I have data for 380 individuals and 29 proteins. I'd like to visualise a couple of things and I have some related questions.
- First, there appears to be some correlation between the individuals based on their protein profile (of those 29 proteins). I just used the Pearson-correlation option in "cor" and than plotted a heatmap using "pheatmap" based on the correlation matrix. For this I used the euclidean distance and the ward.D2 linkage method. Now I have to questions related to this.
- Are these two metrics (distance and linkage) valid for this matrix/datatype? I've been reading a lot online and in this forum. And there isn't much of a consensus it appears. Moreover if I play around with various methods it doesn't really change the overall picture. Intuitively I think taking the average distance and a clustering method based on variances makes more sense - but to be honest I couldn't really put this intuition into words.

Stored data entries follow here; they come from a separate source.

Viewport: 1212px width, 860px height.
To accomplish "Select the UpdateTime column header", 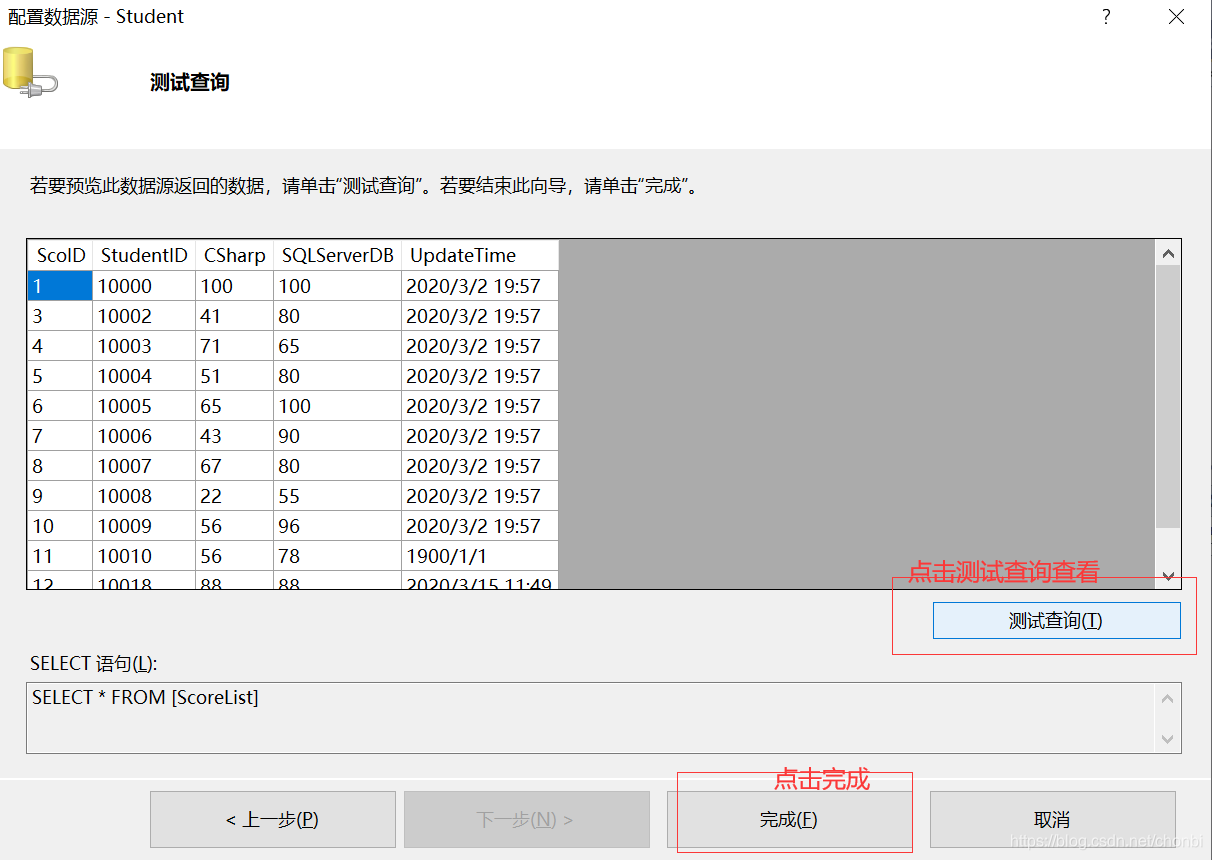I will pyautogui.click(x=462, y=255).
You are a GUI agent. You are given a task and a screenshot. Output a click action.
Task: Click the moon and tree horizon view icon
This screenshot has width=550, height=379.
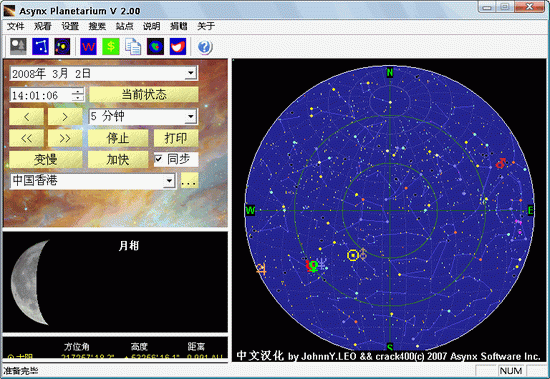coord(18,47)
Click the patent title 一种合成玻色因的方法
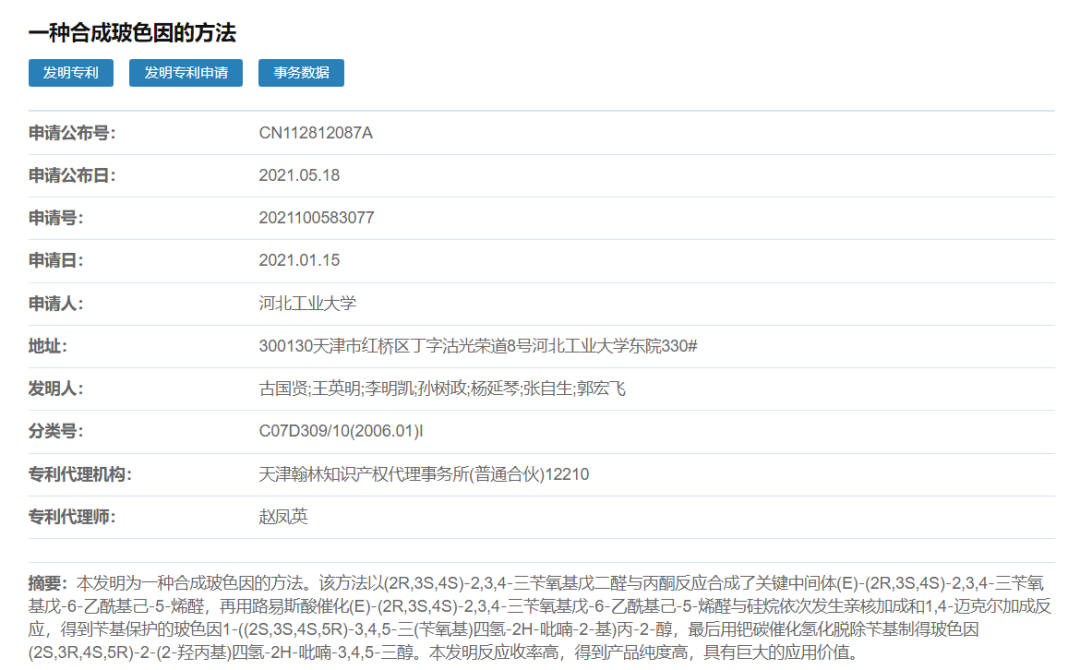This screenshot has width=1080, height=670. 132,33

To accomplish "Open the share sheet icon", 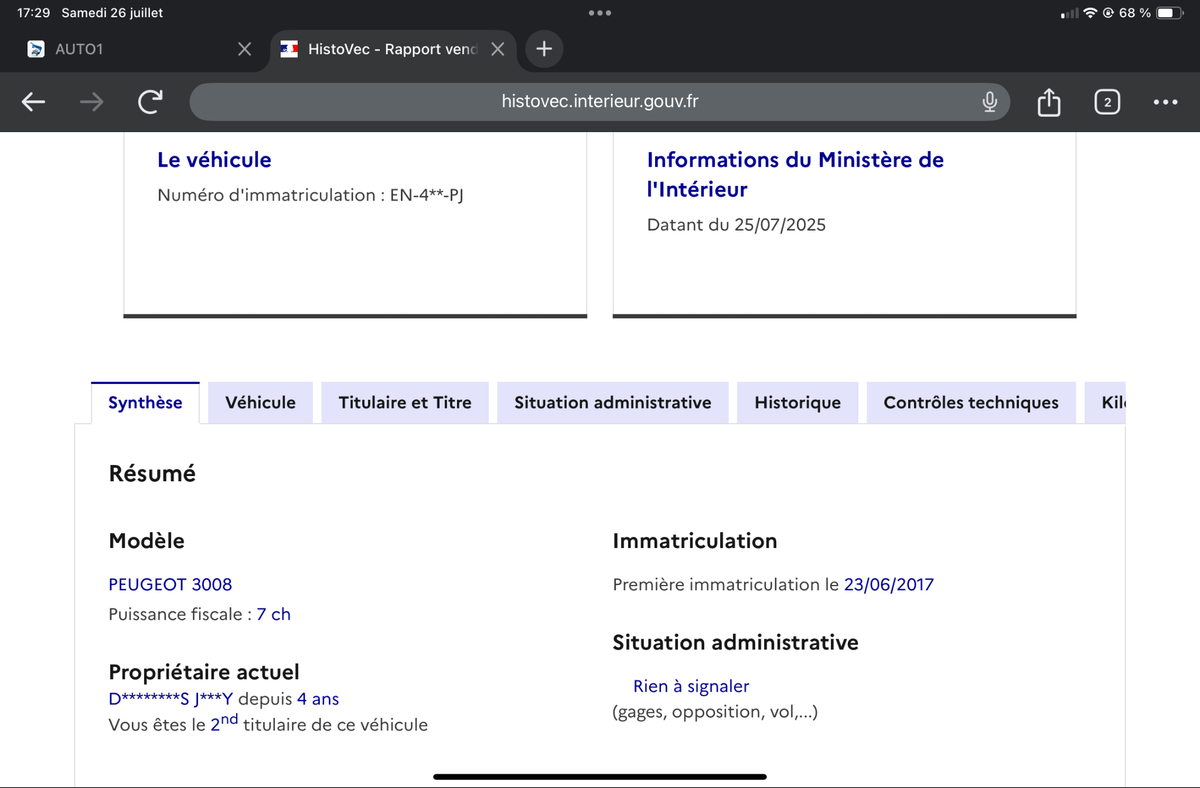I will coord(1048,102).
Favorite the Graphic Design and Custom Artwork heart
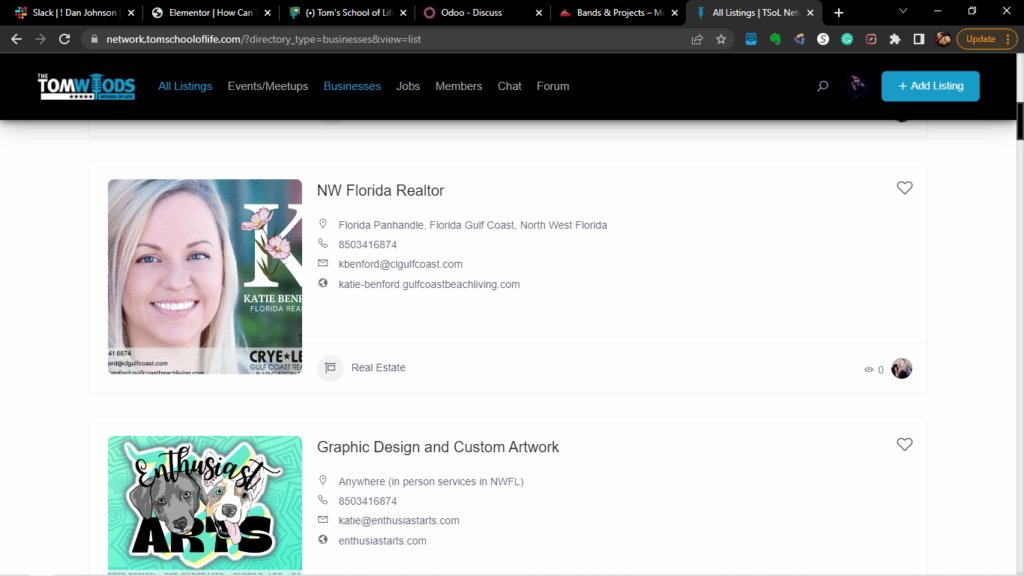 pyautogui.click(x=904, y=445)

- If I use the "cutree_row/col" option, on what is this cutting up the heatmap based?
- I've made the correlation plot, and so I see (when I use the cutree-option) basically three patients groups. Now, for the second part. I'd like to plot the heatmap of the protein levels along side the correlation plot - I know this may be difficult in R. So let's just say, I want to plot a heatmap of the proteinlevel-individuals matrix with in the rows the patients in the order of the correlation-heatmap en than cluster the columns of this matrix (i.e. the proteins). That way I'd be able to see which groups of proteins in which patients are causing the clustering of the patients. Similar to Figure 1 from this paper: http://www.nejm.org/doi/pdf/10.1056/NEJMoa040465. I just don't need the data on the diagonal - we can do this with the annotation option pheatmap.
- Do you have a suggestion as to how to accomplish this?
I've come a long way: I've managed to get a correlation heatmap-plot, and a protein level heatmap-plot. I just need to get a little help to steer me in the right direction for this combinatory effort.